Lee Romero

On Content, Collaboration and Findability

Archive for January 14th, 2009

Enterprise Taxonomy – An XML schema for Publishing a Taxonomy

Wednesday, January 14th, 2009

In my continuing dive into the structure of our taxonomy, which, hopefully might be of use or interest to you to understand and possibly adopt to your own needs, so far, I’ve provided an outline of the application solution and then a high level outline of the data model we’re using.

One of the important features of our solution is that our taxonomy system provides the ability for other systems to consume the taxonomy via an XML document. I’ll explore that a bit here.

Accessing the XML

Access to the XML document for the taxonomy is through a very simple means: a standard HTTP GET. The query string in the request can specify various parameters on the URL – effectively, a very simple web service. The types of parameters supported include:

  • Identifying which classification is desired (default is to return all)
  • Specifying the statuses of values to include (default will return all)
  • Specifying the language to include (default returns English)
  • Specifying the level of detail of interest (default returns the briefest format)

With regard to the language – one of the business rules followed in our web sites is that you provide content in the user’s selected language when available and return English when the user’s language is not available (English should always be available). This rule is pushed down into this interface at the level of each value. So a consuming application might request the set of German values for the taxonomy and get all of the classification details in German and, say, 99% of the values in German but if there are values that are not translated, those are returned in English. This approach keeps the taxonomy consistent with our general rules (though if taxonomy values are used directly in a user interface, it does present a possibly confusing same-page mix of non-English and English).

Document structure

The returned XML document looks like the following. I’m not using any formal XML schema syntax – instead showing the elements and how they relate to each other with a brief description of th elements that I don’t think are self-explanatory.

  • taxonomy
    • classification – has an attribute id (the ID of the classification)
      • name – has an attribute lang (the language code describing the language of the name element)
      • description – has an attribute lang (the language code describing the language of the description element)
      • status
      • createDate
      • updateDate
      • sourceSystem
      • comments
      • hasValues (a Y/N indicating if a consuming application should expect to find values in the values element)
      • constrained (a Y/N indicating if a consuming application should enforce the rule that values for this classification must come from the list of values provided)
      • multiValued (a Y/N indicating if a consuming application should allow multiple values be assigned for any given content piece)

===

(INSTRUCTIONS):
a. According to the taxonomy XML post, what language is returned by default?
b. Rewrite everything from "With regard to" down to "non-English and English)." in the taxonomy XML post, putting "French" wherever "German" appears.
c. Extend the taxonomy XML post from the point where it stops.
The listing after this point has nothing to do with the taxonomy XML post.

===

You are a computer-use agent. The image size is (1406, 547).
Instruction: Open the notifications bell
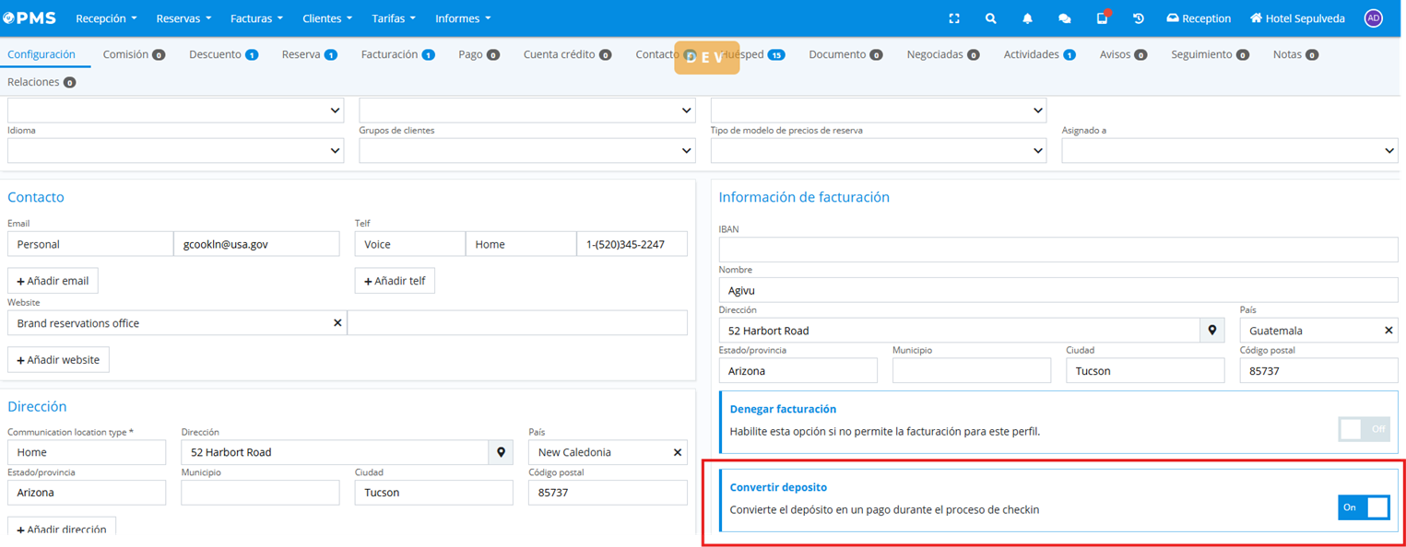tap(1027, 18)
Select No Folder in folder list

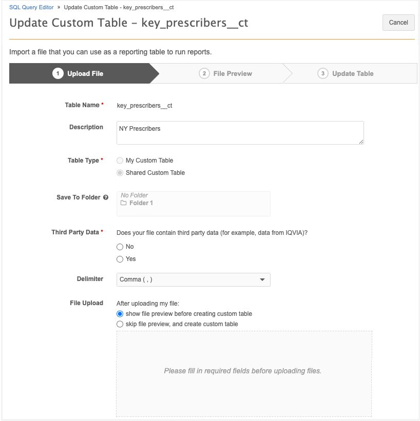135,195
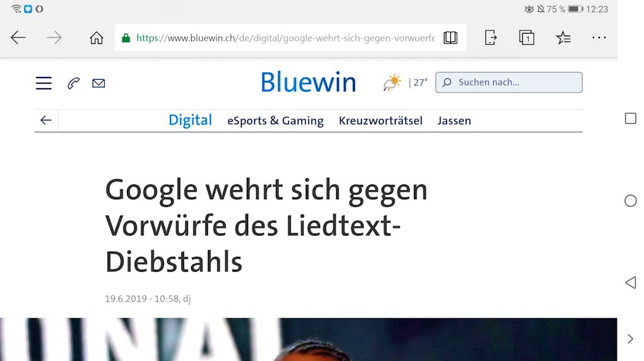Expand the side panel chevron arrow
Image resolution: width=644 pixels, height=361 pixels.
(x=630, y=339)
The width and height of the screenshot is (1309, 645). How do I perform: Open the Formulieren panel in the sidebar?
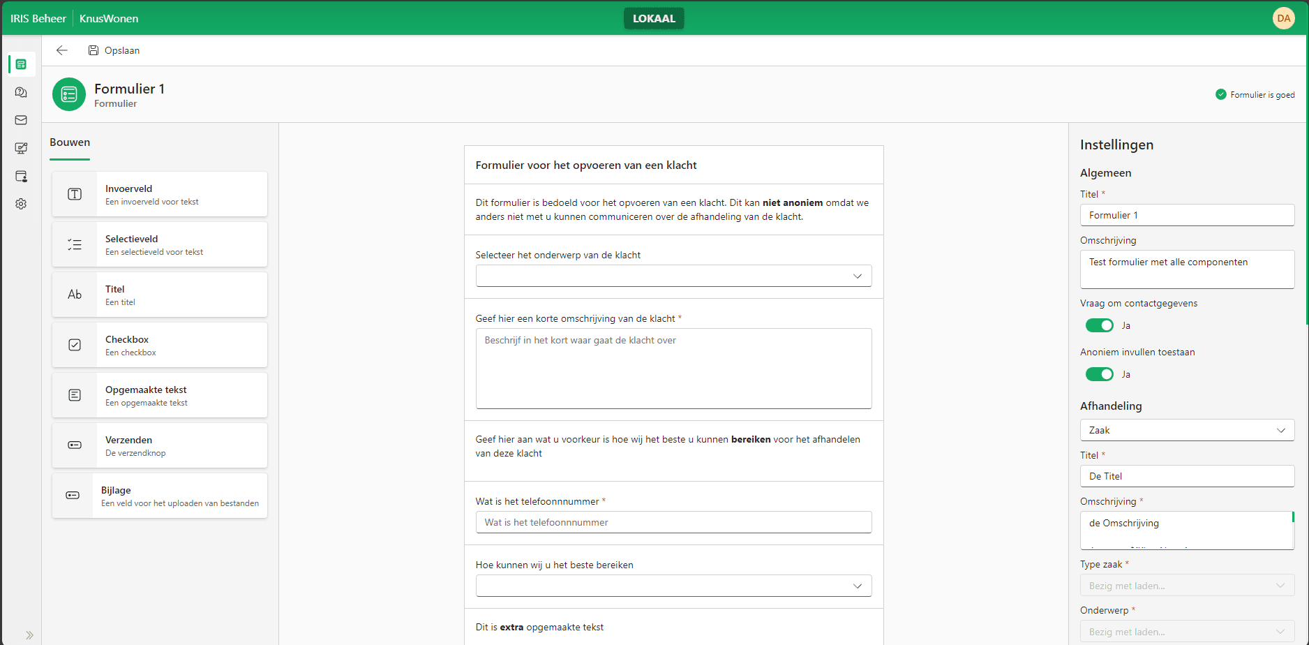20,64
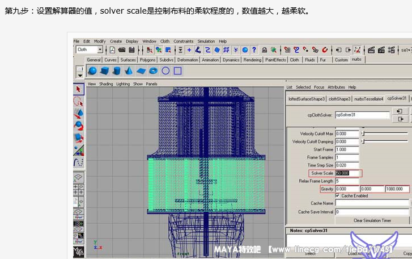Viewport: 412px width, 259px height.
Task: Open the viewport Shading menu
Action: (106, 84)
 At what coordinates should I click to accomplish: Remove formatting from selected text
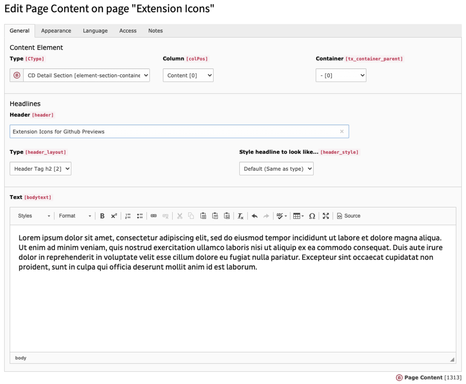click(x=240, y=216)
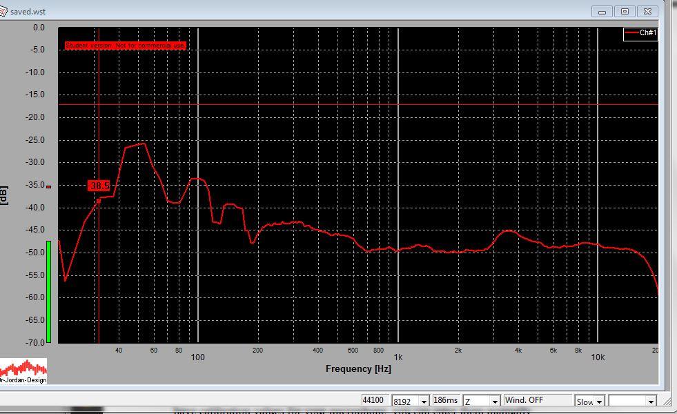The height and width of the screenshot is (414, 677).
Task: Maximize the saved.wst window
Action: pos(625,11)
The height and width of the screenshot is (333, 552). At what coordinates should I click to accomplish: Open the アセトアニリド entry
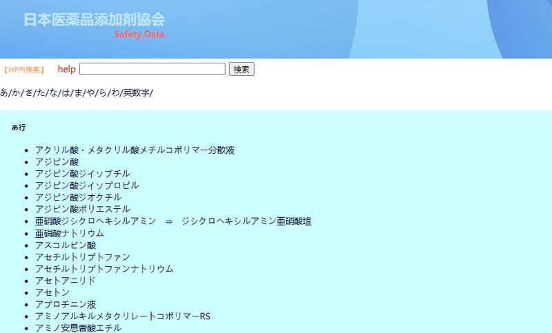[66, 281]
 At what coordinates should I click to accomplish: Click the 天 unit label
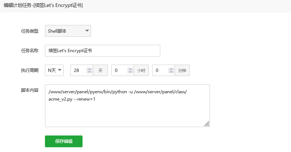click(101, 70)
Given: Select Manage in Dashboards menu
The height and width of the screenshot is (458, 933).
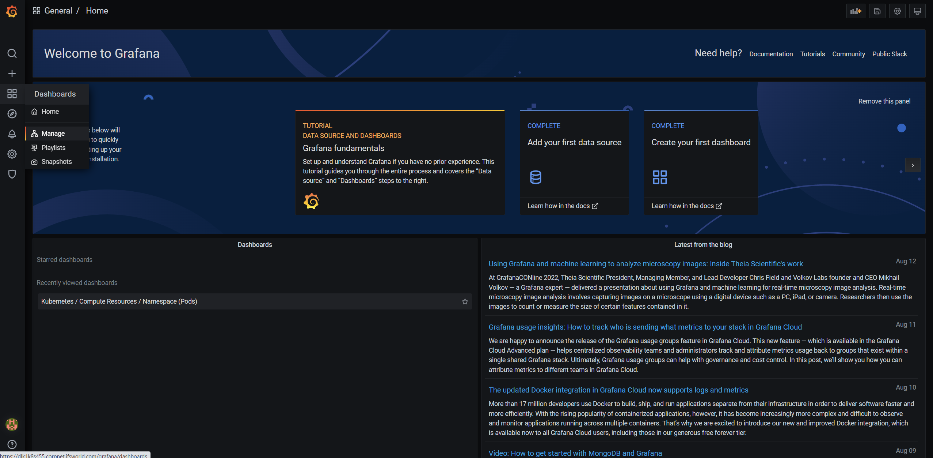Looking at the screenshot, I should point(53,134).
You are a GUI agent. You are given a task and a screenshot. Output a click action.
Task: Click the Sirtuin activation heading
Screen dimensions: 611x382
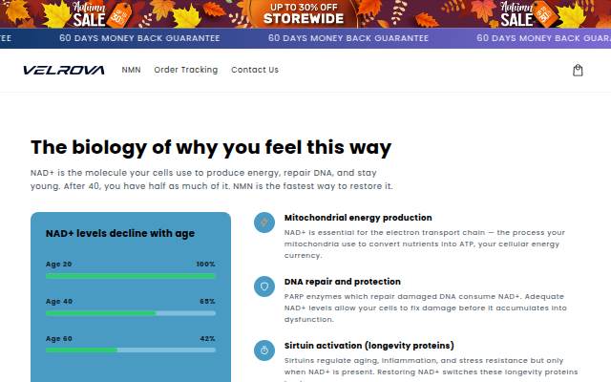pyautogui.click(x=369, y=346)
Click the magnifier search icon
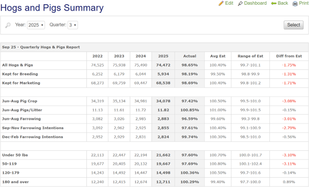 (8, 25)
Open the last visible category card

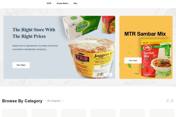pos(162,113)
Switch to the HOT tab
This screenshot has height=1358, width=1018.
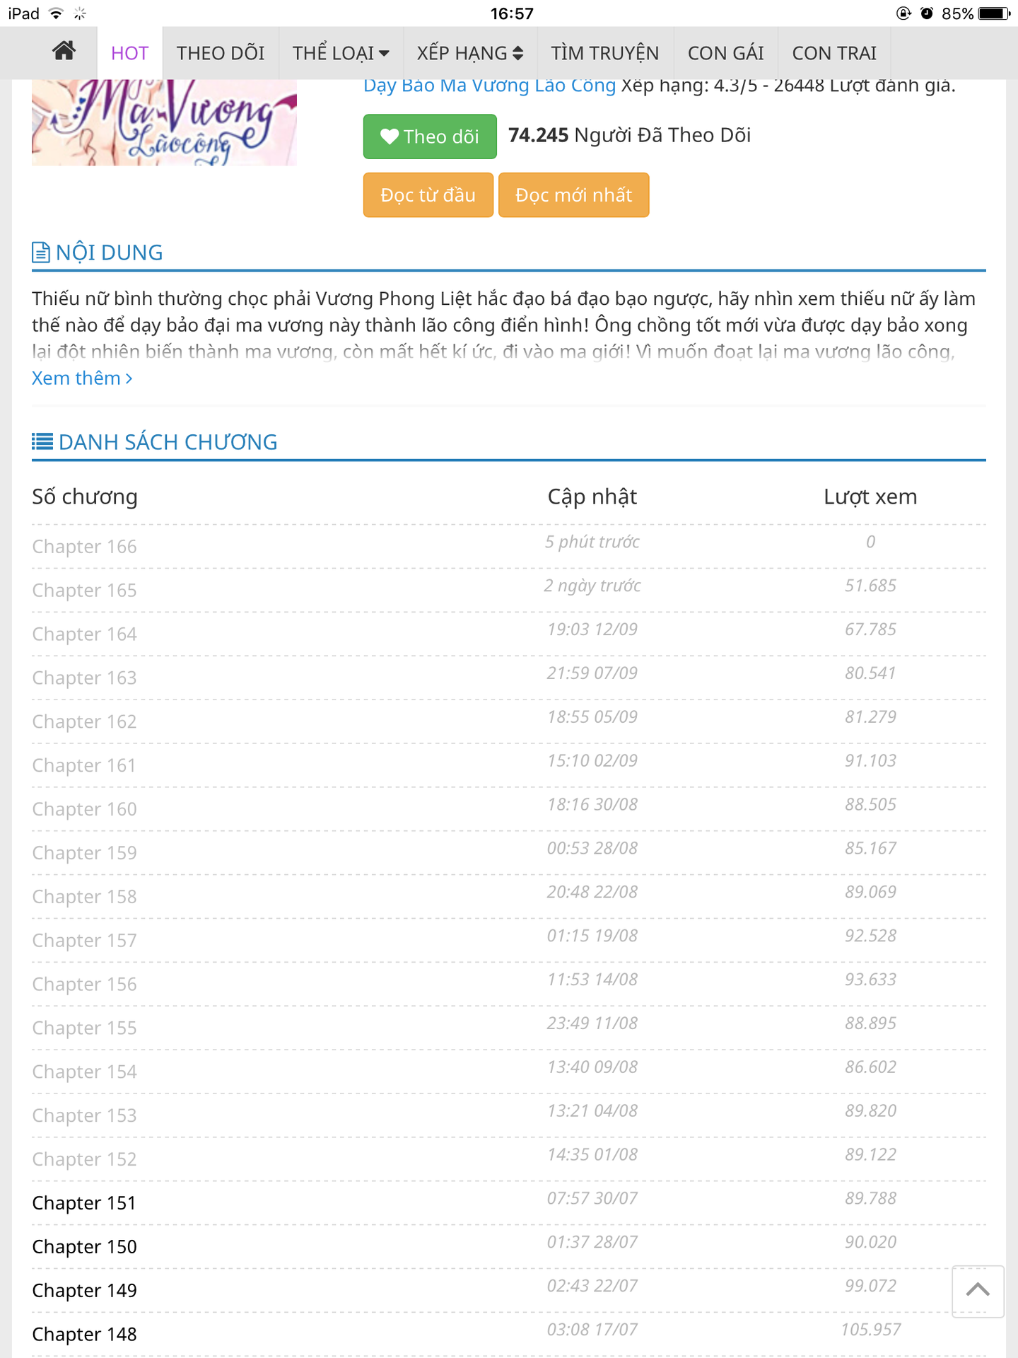(x=129, y=53)
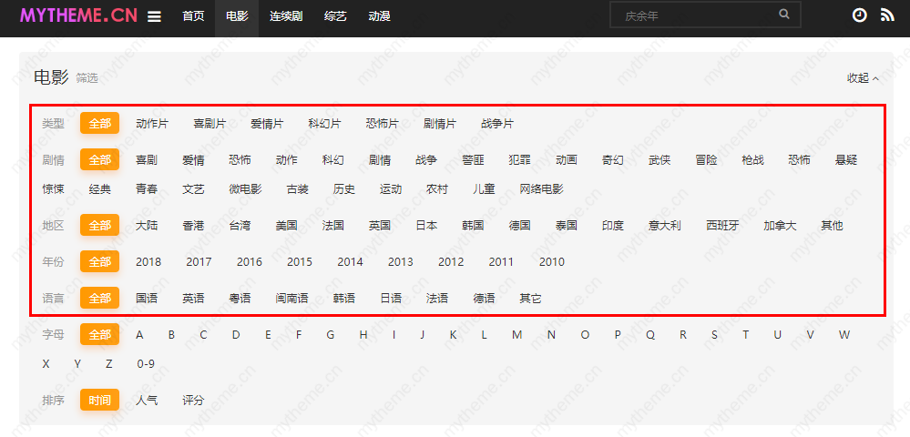Go to the 首页 tab
The width and height of the screenshot is (910, 437).
193,16
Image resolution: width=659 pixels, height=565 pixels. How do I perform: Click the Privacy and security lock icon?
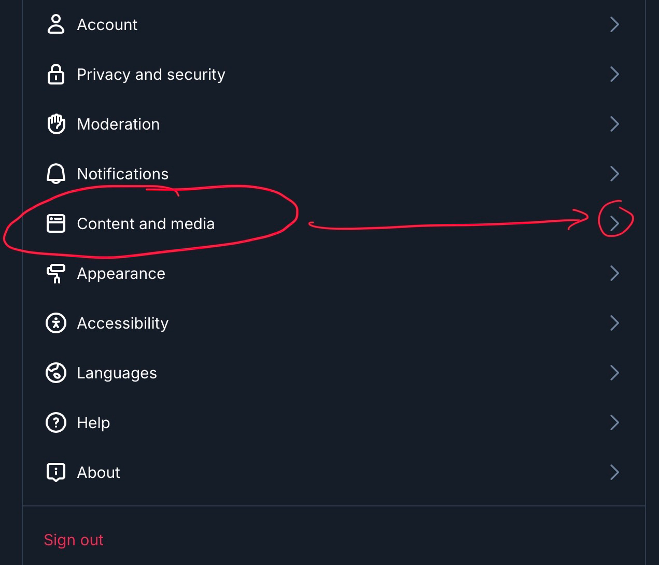tap(56, 74)
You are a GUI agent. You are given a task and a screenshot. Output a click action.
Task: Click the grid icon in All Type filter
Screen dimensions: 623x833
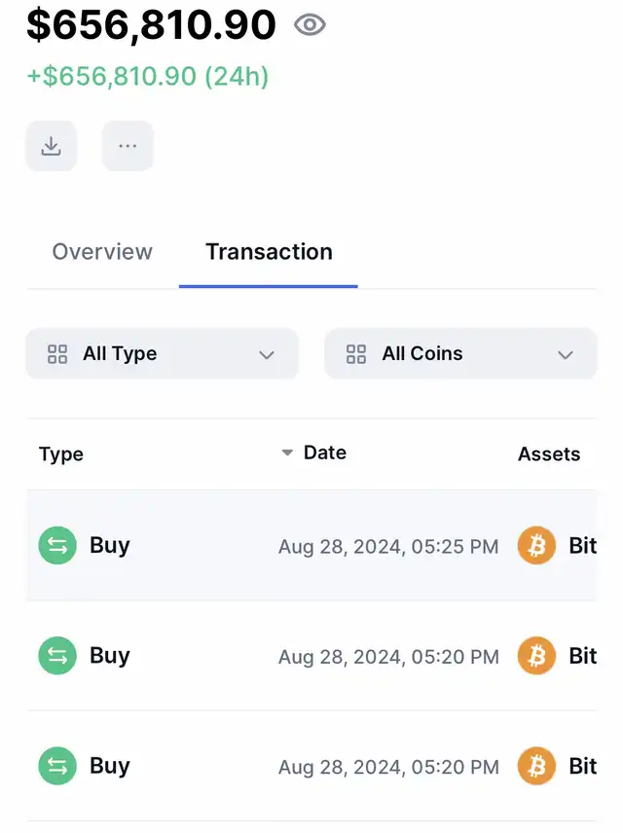pyautogui.click(x=57, y=354)
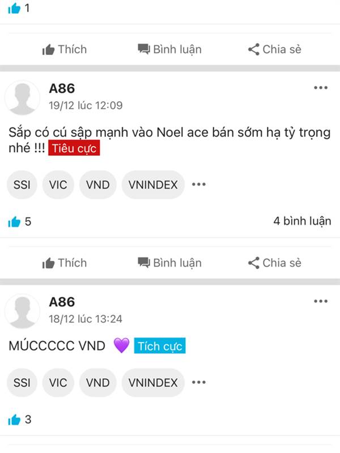Tap the red Tiêu cực sentiment label

[74, 148]
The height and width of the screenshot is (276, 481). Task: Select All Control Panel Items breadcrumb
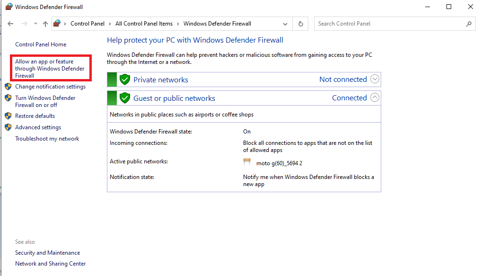pyautogui.click(x=144, y=24)
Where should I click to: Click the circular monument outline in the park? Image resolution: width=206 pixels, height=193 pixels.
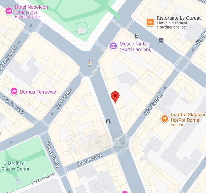(82, 29)
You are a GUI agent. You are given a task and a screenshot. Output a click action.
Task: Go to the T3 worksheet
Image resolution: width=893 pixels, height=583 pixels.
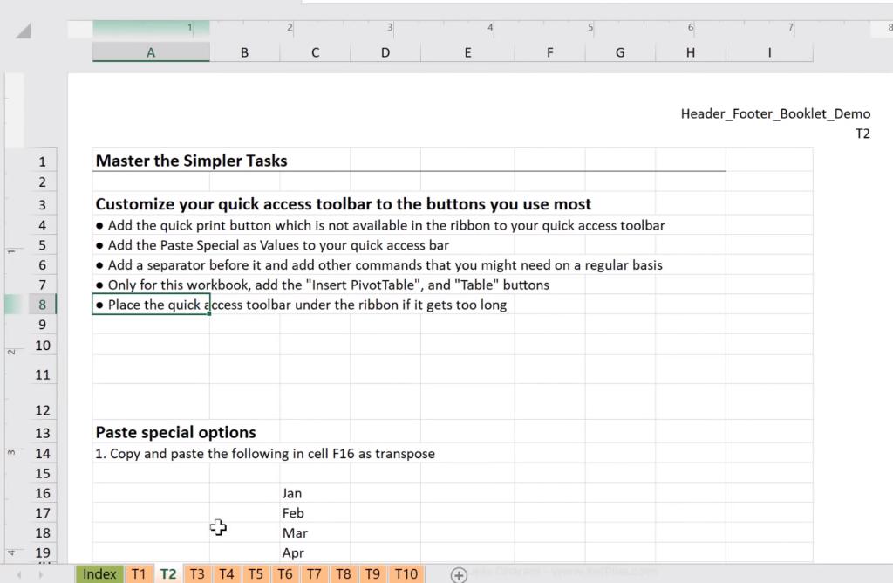click(197, 573)
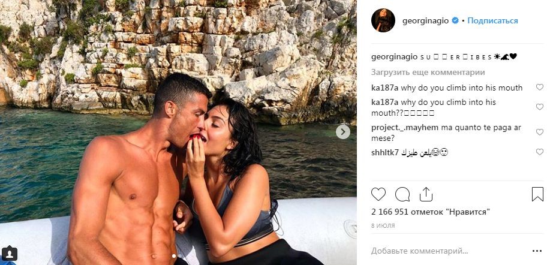
Task: Focus the Добавьте комментарий field
Action: pos(448,251)
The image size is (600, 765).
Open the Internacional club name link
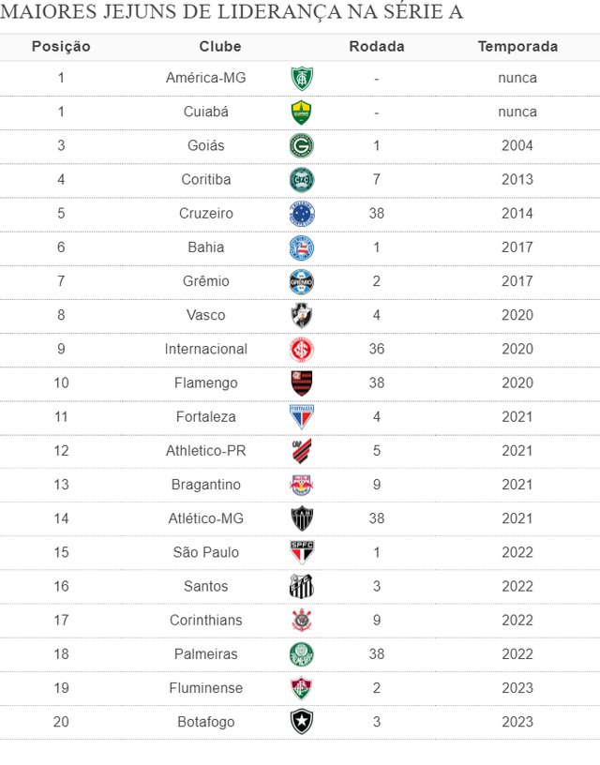[206, 349]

===

(EXPECTED RESULTS):
a. English.

b.
With regard to the language – one of the business rules followed in our web sites is that you provide content in the user’s selected language when available and return English when the user’s language is not available (English should always be available). This rule is pushed down into this interface at the level of each value. So a consuming application might request the set of French values for the taxonomy and get all of the classification details in French and, say, 99% of the values in French but if there are values that are not translated, those are returned in English. This approach keeps the taxonomy consistent with our general rules (though if taxonomy values are used directly in a user interface, it does present a possibly confusing same-page mix of non-English and English).

c.
      • dataType
      • changeHistory – an element with a sequence of elements, one for each auditable event in this item’s life history
      • aliases – has attribute count (the number of alias elements included)
        • alias – a structured element providing details on an alias
      • levels – has an attribute count (the number of levels included)
        • level – a structured element providing details on the level (omitted here)
      • values – has an attribute count (the number of values included)
        • value – has an atribute id (the ID of the value in the taxonomy system)
          • name – has an attribute lang (the language code describing the language of the name element)
          • description – has an attribute lang (the language code describing the language of the description element)
          • status
          • createDate
          • updateDate
          • sourceSystemId
          • levelRef – attribute id (identifies the specific level [in the levels element above] with which this value is associated)
          • aliases – attribute count (the number of aliases for this value)
            • alias – a structured element providing details on an alias
          • changeHistory – Same as for classification
          • values – recursive structure reflecting hierarchy within a classification’s set of values
            • value (etc.)

And that’s the schema. Looks complicated, but it’s really pretty simple, I think. The advantage of this has been that consuming applications do not need to directly access the database containing this (which would be pretty simple in principle) and so can be insulated from changes in the underlying structure of the database as we need to make them.

Providing access via an HTTP get keeps the technical cost minimal for consuming applications (they need to be able to read from an HTTP socket and then parse XML, both pretty standard functions in modern languages / libraries).

One last comment – in regard to the level of detail parameter mentioned above – the “brief” level includes the names , descriptions and statuses only of the classifications, levels and values.  The “detailed” includes all details except the changeHistory elements.  The “complete” level includes all of the above.  The “complete” format is probably not very useful for consumers as most will not care about the life history of elements (though that is of interest and value within the taxonomy).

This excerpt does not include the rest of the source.